Fratello, amico o nemico?

di admin
Giornata di studi sulle Scienze delle religioni alla Fondazione Centro Studi Campostrini lunedì 17 ottobre dalle 10 alle 18 insieme a filosofi, antropologi e sociologi sull’immagine dell’Altro.

“Fratello, amico o nemico?” è il titolo del seminario sulle Scienze delle religioni sull’immagine dell’Altro da diversi punti di vista, organizzato lunedì 17 ottobre dalle 10 alle 18 dal Centro studi del Fenomeno religioso della Fondazione Centro Studi Campostrini in via Santa Maria in Organo, 4, a Verona. Esponenti di varie discipline, dalla filosofia (come Olivia Guardaldo e Vincenzo Vitiello), all’antropologia (Francesco Remotti), fino alla sociologia (Vincenzo Pace), si confronteranno partendo da diversi percorsi di ricerca.

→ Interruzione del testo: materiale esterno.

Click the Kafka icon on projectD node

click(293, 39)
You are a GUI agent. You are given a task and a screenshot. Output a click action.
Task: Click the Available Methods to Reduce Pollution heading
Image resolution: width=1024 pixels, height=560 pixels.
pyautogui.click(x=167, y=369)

Fino a che punto si possono estendere i legami di fratellanza? Si deve riconoscere come fratello solo chi è vincolato da legami di sangue o di appartenenza etnica, oppure si può parlare di una fratellanza universale che sancisce il primato dell’uguaglianza di tutti gli individui? Attraverso l’intervento di significative personalità provenienti da diverse esperienze di ricerca, la giornata studi si propone di indagare l’ideale della fratellanza a partire da differenti percorsi culturali, con il fine di valutare possibili punti di incontro o inconciliabili discontinuità in un momento storico in cui la relazione con l’altro si pone al centro del dibattito politico ed ideologico. Ampio spazio verrà offerto al dibattito con i presenti. L’ingresso è libero.

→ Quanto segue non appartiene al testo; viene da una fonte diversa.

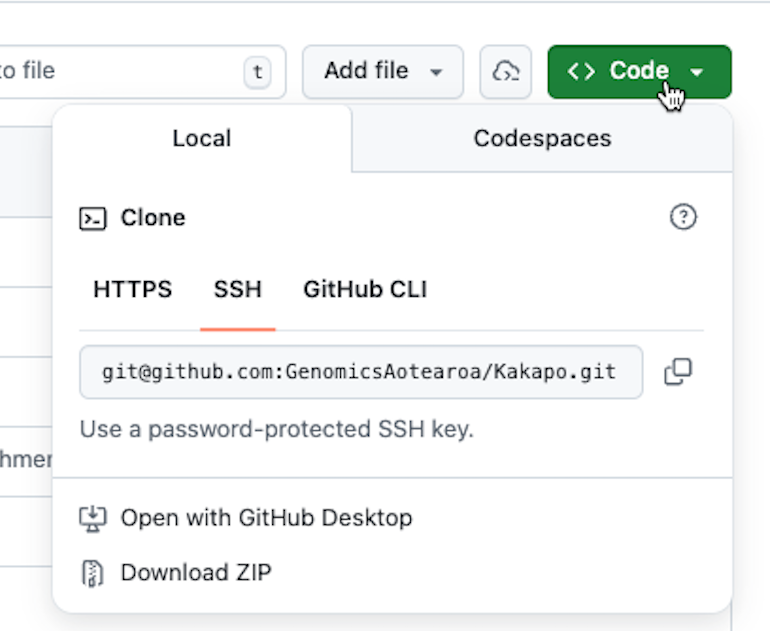Collapse the green Code dropdown via its caret
Viewport: 770px width, 631px height.
(698, 72)
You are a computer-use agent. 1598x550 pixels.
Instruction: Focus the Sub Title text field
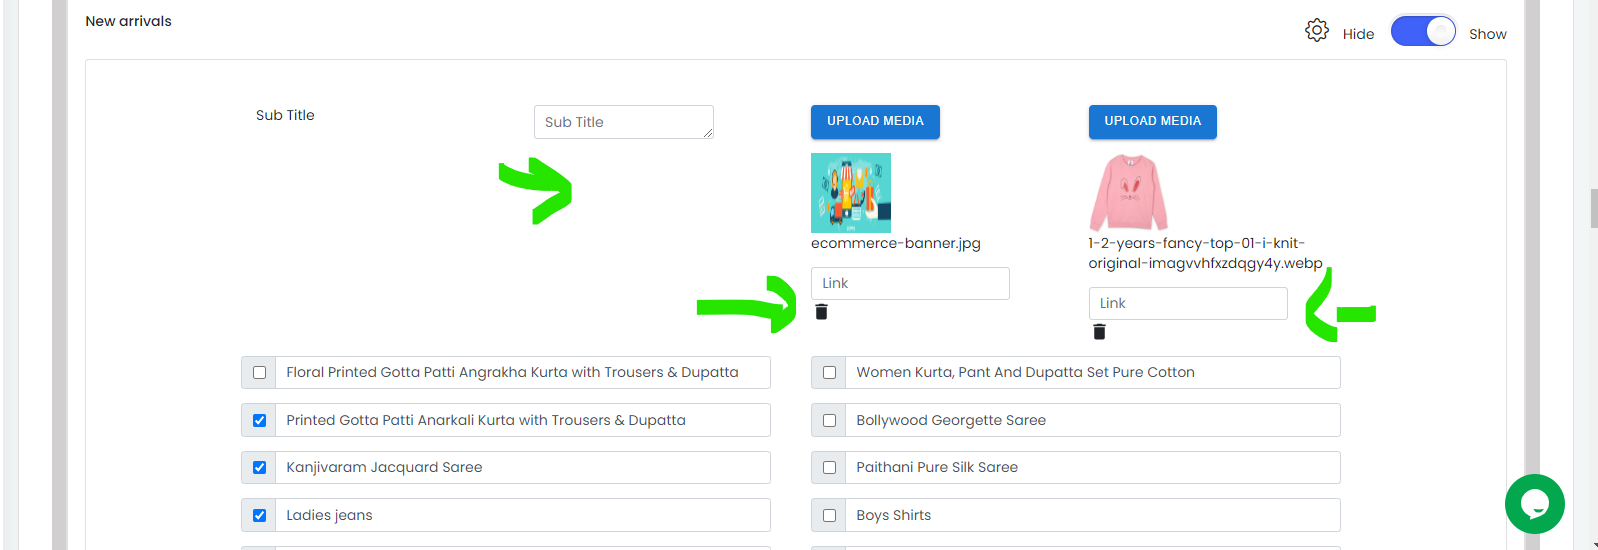(624, 122)
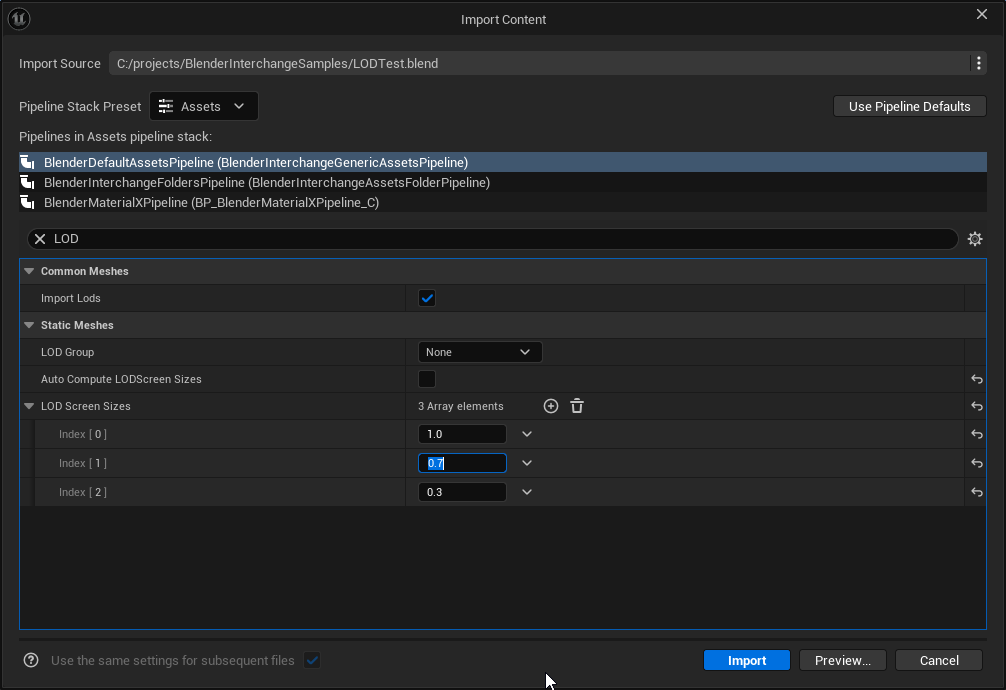This screenshot has width=1006, height=690.
Task: Select BlenderInterchangeFoldersPipeline in the stack
Action: point(266,182)
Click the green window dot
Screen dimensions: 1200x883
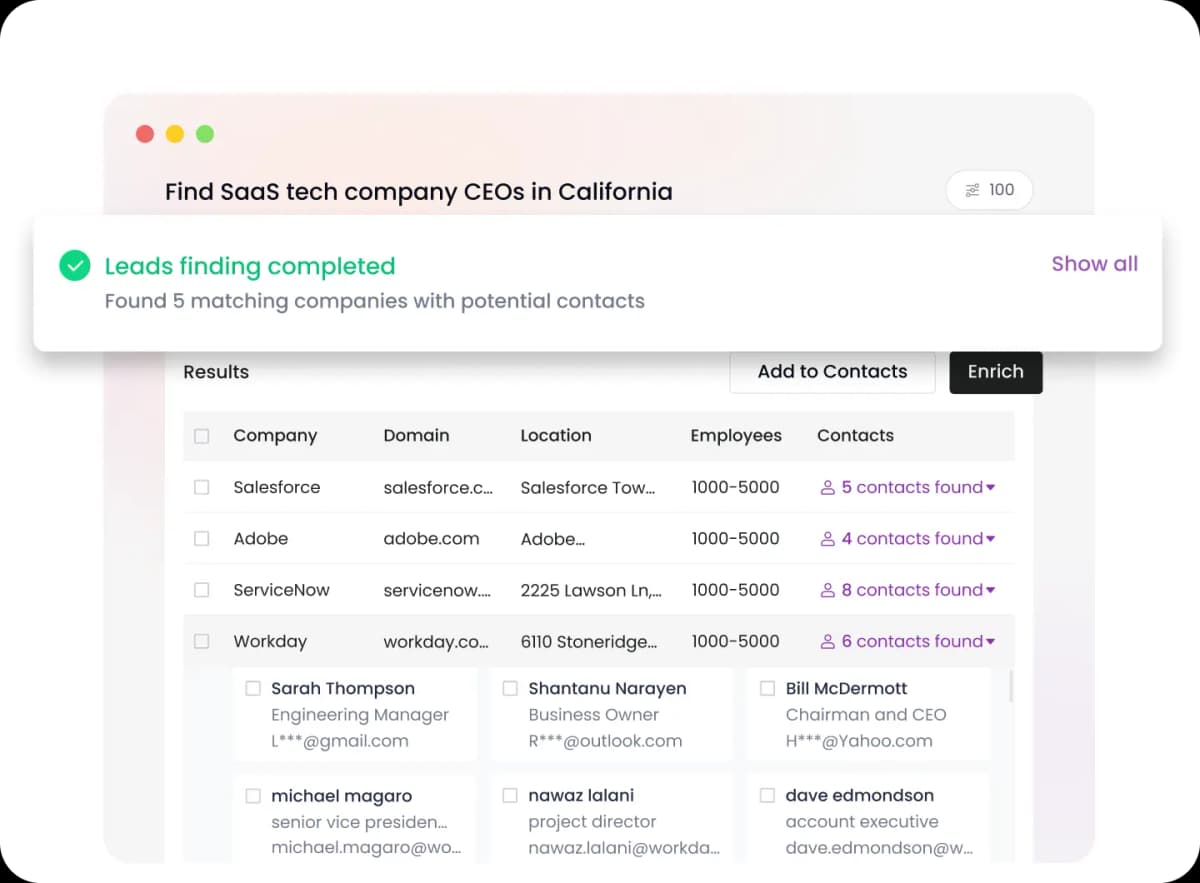point(205,134)
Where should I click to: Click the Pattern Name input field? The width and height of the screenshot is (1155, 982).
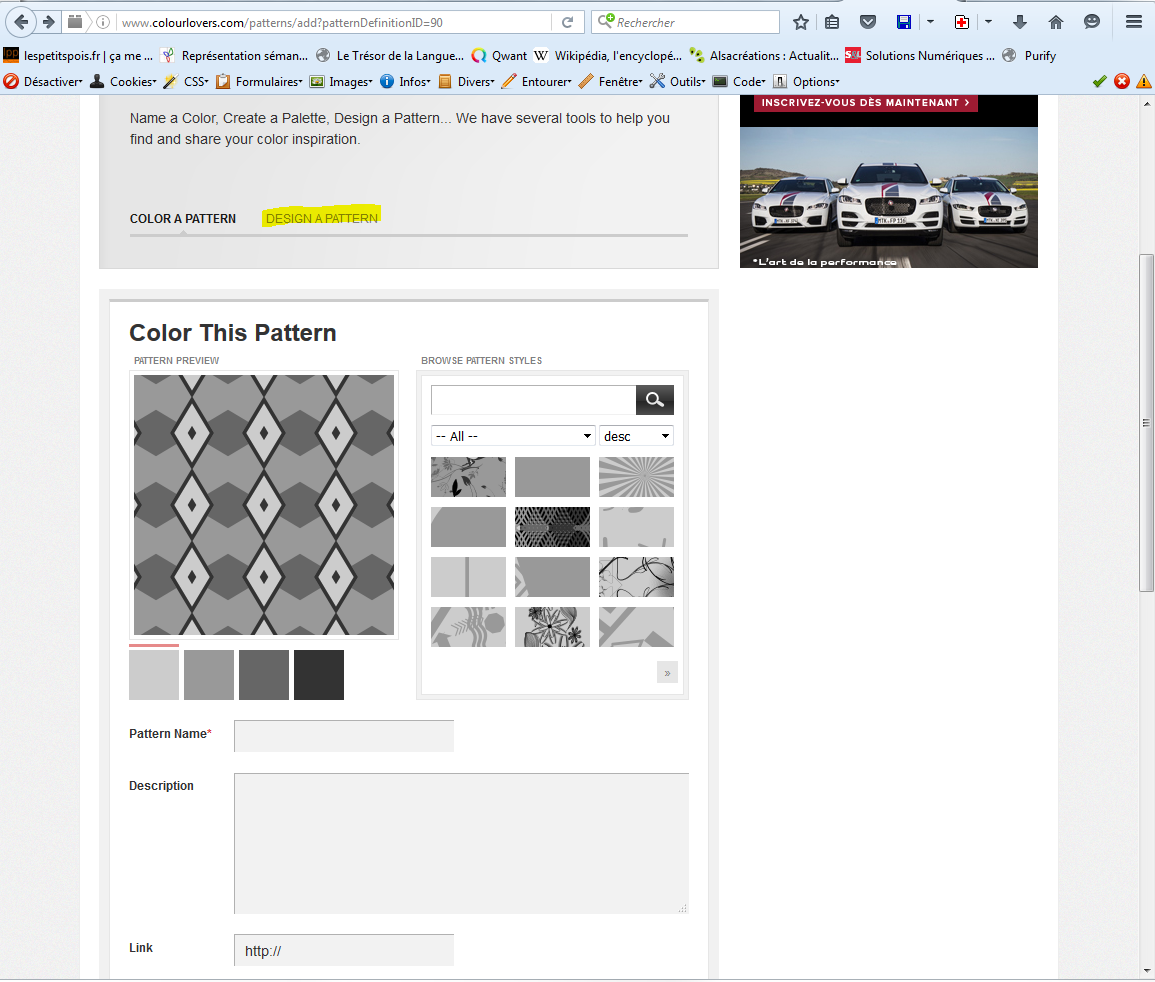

Il programma del seminario di lunedì 17 settembre prevede alle 10 l’intervento “L’abbraccio impossibile fra Giacobbe ed Esaù” di Davide Assael, collaboratore della Fondazione Centro Studi Campostrini. Ne discutono Vincenzo Pace, ordinario di Sociologia generale e docente di Sociologia della religione nella facoltà di Scienze politiche dell’Università di Padova, e Giacomo Petrarca, dottorando all’Università Vita e Salute San Raffaele. Alle 11.15 l’intervento “Agli estremi dell’intimità: gli altri in noi  / noi negli altri” di Francesco Remotti, ordinario di Antropologia culturale ed etnologia dell’Africa e presidente del corso di laurea in Comunicazione interculturale nella facoltà di Lettere e filosofia dell’Università di Torino, sarà discusso da Stefano Allovio professore associato di Antropologia culturale nel dipartimento di Geografia e scienze umane dell’Ambiente dell’Università di Milano, e Adriano Favole, docente di Storia dell’antropologia ed etnologia dell’ Oceania all’Università di Torino. È prevista la prima tavola rotonda alle 12.15.

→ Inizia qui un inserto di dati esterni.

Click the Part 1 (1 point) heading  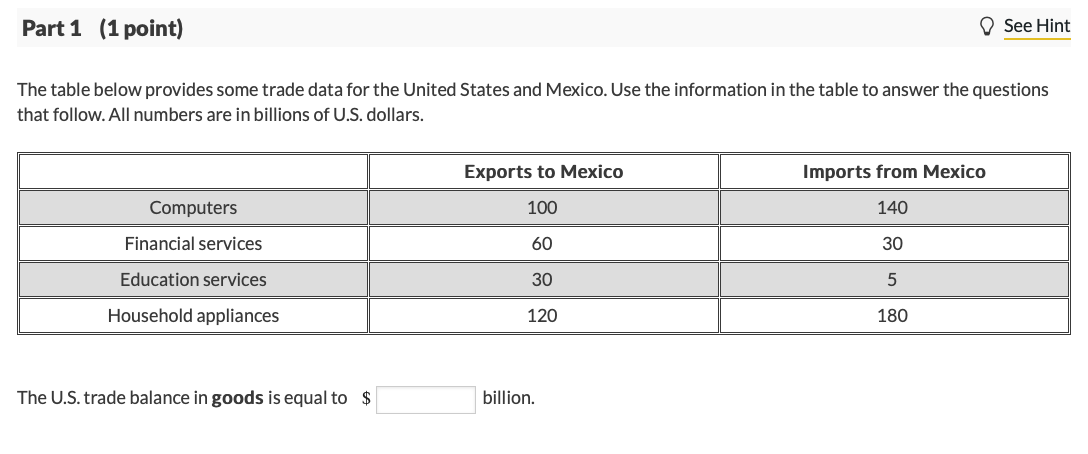pyautogui.click(x=103, y=28)
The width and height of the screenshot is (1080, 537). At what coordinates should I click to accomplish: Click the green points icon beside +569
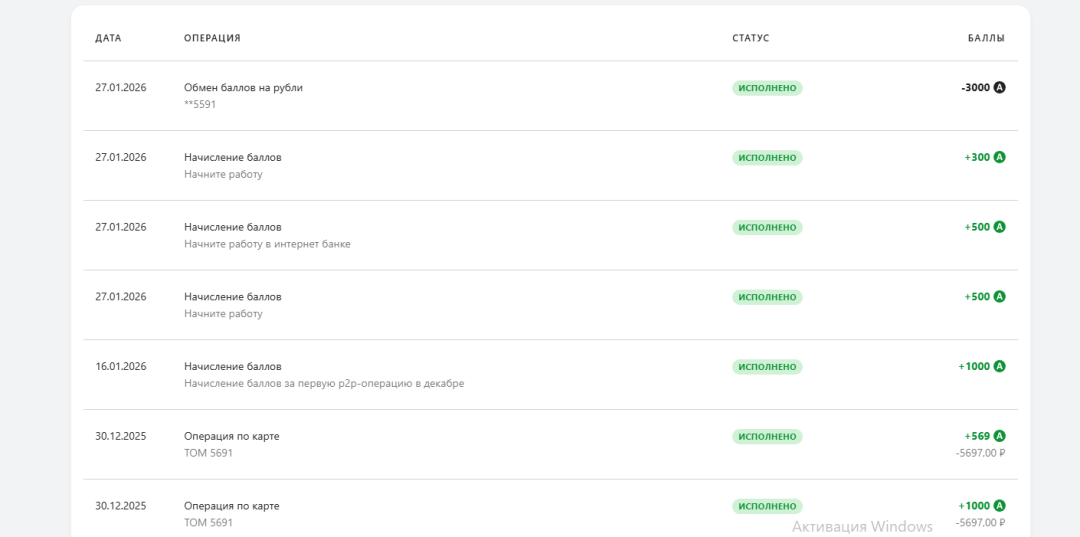coord(999,436)
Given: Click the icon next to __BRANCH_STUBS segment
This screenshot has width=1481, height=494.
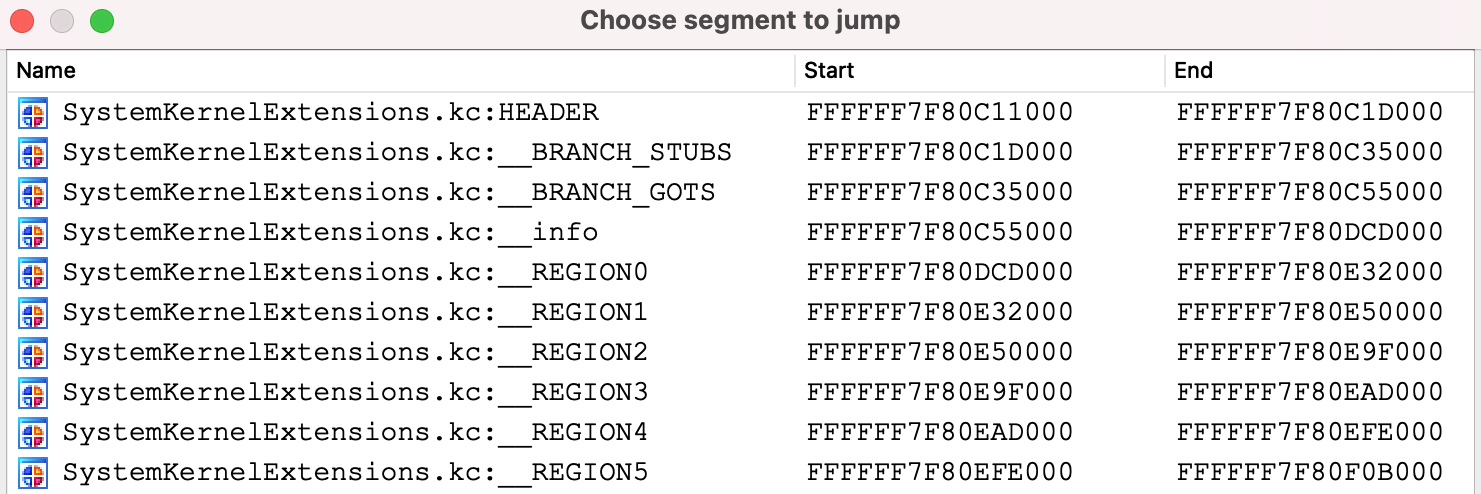Looking at the screenshot, I should 33,153.
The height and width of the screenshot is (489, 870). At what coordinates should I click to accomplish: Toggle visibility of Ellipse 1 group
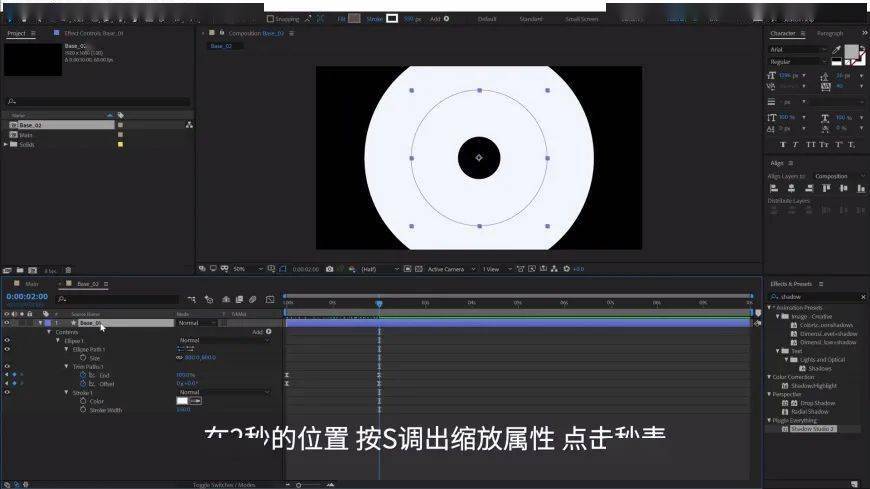tap(7, 340)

Dopo la pausa alle 14.15 riprende Olivia Guaraldo, docente di Filosofia politica all’Università degli Studi di Verona, con il contributo “Più fratello che nemico: Antigone e la disobbediente ostinazione femminile per il corpo”. Ne discutono Marianna Esposito, dottore di ricerca in Filosofia politica all’Università di Salerno, e Lorenzo Bernini, docente di Filosofia politica all’Università degli Studi di Verona. Alle 15.30 Vincenzo Vitiello, filosofo dell’Università Vita e Salute San Raffaele, parla di “De Amicitia. Derrida critico di Schmitt”, di cui discuteranno Davide Grossi, dottorando dell’Università Vita e Salute San Raffaele, e Giulio Goria, dottorando dell’Istituto italiano di Scienze umane.